__Exercise__
Search term "computer": please copy every line of the records below that contains it.

__Extracted data__
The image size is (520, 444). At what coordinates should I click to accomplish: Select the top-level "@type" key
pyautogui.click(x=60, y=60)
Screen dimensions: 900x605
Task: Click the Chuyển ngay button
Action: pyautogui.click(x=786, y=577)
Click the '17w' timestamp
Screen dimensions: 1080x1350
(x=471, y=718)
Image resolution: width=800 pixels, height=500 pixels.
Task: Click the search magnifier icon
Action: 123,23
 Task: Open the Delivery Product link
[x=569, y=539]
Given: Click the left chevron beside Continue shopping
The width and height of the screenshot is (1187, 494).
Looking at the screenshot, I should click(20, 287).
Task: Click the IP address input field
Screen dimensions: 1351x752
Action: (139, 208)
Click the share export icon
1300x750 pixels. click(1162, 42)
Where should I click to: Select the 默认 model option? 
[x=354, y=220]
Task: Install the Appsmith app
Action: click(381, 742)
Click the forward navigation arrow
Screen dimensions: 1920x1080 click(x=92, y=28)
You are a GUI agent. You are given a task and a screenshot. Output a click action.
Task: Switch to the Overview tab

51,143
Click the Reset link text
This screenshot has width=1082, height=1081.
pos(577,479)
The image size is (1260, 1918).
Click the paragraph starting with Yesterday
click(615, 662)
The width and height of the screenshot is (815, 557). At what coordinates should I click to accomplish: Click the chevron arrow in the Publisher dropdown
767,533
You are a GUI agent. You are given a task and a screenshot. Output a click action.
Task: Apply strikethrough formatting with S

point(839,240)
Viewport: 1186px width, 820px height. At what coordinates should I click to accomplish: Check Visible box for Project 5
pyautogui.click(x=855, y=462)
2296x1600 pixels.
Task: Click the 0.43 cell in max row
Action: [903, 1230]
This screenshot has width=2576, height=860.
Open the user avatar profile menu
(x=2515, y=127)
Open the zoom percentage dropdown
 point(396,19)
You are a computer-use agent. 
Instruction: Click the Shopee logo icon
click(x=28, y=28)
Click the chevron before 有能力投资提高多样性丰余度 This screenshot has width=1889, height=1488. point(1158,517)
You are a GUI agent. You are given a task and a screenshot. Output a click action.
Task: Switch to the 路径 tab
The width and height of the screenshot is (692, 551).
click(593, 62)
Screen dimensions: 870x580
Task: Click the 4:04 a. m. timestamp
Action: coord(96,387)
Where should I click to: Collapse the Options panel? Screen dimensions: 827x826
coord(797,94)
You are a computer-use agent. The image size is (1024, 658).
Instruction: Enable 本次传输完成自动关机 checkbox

__Reply to the task__
You are a computer-use agent. 
You are a computer-use agent. The image size is (1024, 658).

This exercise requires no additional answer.